Collected data:

►

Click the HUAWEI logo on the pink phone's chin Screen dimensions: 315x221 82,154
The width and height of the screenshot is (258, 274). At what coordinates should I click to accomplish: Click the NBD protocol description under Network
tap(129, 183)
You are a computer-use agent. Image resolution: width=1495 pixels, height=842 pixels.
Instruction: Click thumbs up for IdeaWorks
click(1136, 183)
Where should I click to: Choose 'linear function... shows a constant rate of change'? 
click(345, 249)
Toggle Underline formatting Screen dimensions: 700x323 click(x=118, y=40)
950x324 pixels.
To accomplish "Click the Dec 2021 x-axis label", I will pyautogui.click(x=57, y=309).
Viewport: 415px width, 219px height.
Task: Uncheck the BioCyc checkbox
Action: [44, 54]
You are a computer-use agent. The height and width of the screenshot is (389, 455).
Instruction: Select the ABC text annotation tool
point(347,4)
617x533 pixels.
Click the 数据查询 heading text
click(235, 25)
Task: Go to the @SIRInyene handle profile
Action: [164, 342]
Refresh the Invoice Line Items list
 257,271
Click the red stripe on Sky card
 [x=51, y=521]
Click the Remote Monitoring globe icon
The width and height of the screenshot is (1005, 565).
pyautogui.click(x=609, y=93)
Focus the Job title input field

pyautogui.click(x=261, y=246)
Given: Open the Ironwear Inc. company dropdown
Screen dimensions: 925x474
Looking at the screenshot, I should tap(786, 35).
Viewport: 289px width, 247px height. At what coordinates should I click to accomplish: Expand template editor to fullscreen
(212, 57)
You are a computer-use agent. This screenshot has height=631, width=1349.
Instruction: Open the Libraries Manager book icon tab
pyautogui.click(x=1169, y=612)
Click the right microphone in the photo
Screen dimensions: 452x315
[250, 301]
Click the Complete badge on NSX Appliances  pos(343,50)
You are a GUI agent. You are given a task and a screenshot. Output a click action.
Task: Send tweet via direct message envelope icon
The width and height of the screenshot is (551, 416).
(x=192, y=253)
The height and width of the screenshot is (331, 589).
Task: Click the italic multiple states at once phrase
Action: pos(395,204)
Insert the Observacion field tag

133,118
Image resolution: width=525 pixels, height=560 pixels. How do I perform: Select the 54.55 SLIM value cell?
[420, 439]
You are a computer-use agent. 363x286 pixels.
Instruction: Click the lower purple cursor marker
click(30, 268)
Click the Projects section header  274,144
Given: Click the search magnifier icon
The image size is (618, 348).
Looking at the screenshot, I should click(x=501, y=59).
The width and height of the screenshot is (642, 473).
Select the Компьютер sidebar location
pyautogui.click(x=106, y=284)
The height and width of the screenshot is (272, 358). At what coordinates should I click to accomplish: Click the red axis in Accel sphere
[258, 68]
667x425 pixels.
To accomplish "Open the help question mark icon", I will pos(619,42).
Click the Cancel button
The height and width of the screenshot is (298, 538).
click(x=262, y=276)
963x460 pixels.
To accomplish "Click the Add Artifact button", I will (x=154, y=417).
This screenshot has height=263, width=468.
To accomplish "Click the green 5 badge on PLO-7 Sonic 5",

◄

### THE TASK:
The records shown above are to be retyped exactly, with none omitted.

### SOLVED PROBLEM:
Click the HUAWEI logo on the pink phone's chin Screen dimensions: 315x221 82,154
The width and height of the screenshot is (258, 274). At what coordinates should I click to accomplish: Click the NBD protocol description under Network
tap(129, 183)
You are a computer-use agent. Image resolution: width=1495 pixels, height=842 pixels.
Instruction: Click thumbs up for IdeaWorks
click(1136, 183)
Where should I click to: Choose 'linear function... shows a constant rate of change'? 
click(345, 249)
Toggle Underline formatting Screen dimensions: 700x323 click(x=118, y=40)
950x324 pixels.
To accomplish "Click the Dec 2021 x-axis label", I will pyautogui.click(x=57, y=309).
Viewport: 415px width, 219px height.
Task: Uncheck the BioCyc checkbox
Action: [44, 54]
You are a computer-use agent. The height and width of the screenshot is (389, 455).
Instruction: Select the ABC text annotation tool
point(347,4)
617x533 pixels.
Click the 数据查询 heading text
click(235, 25)
Task: Go to the @SIRInyene handle profile
Action: [164, 342]
Refresh the Invoice Line Items list
 257,271
Click the red stripe on Sky card
 [x=51, y=521]
Click the Remote Monitoring globe icon
The width and height of the screenshot is (1005, 565).
pyautogui.click(x=609, y=93)
Focus the Job title input field

pyautogui.click(x=261, y=246)
Given: Open the Ironwear Inc. company dropdown
Screen dimensions: 925x474
Looking at the screenshot, I should tap(786, 35).
Viewport: 289px width, 247px height. At what coordinates should I click to accomplish: Expand template editor to fullscreen
(212, 57)
You are a computer-use agent. This screenshot has height=631, width=1349.
Instruction: Open the Libraries Manager book icon tab
pyautogui.click(x=1169, y=612)
Click the right microphone in the photo
Screen dimensions: 452x315
[250, 301]
Click the Complete badge on NSX Appliances  pos(343,50)
You are a GUI agent. You are given a task and a screenshot. Output a click action.
Task: Send tweet via direct message envelope icon
The width and height of the screenshot is (551, 416).
(x=192, y=253)
The height and width of the screenshot is (331, 589).
Task: Click the italic multiple states at once phrase
Action: pos(395,204)
Insert the Observacion field tag

133,118
Image resolution: width=525 pixels, height=560 pixels. How do I perform: Select the 54.55 SLIM value cell?
[420, 439]
You are a computer-use agent. 363x286 pixels.
Instruction: Click the lower purple cursor marker
click(30, 268)
Click the Projects section header  274,144
Given: Click the search magnifier icon
The image size is (618, 348).
Looking at the screenshot, I should click(x=501, y=59).
The width and height of the screenshot is (642, 473).
Select the Компьютер sidebar location
pyautogui.click(x=106, y=284)
The height and width of the screenshot is (272, 358). At what coordinates should I click to accomplish: Click the red axis in Accel sphere
[258, 68]
667x425 pixels.
To accomplish "Open the help question mark icon", I will pos(619,42).
Click the Cancel button
The height and width of the screenshot is (298, 538).
click(x=262, y=276)
963x460 pixels.
To accomplish "Click the Add Artifact button", I will (x=154, y=417).
This screenshot has height=263, width=468.
To accomplish "Click the green 5 badge on PLO-7 Sonic 5",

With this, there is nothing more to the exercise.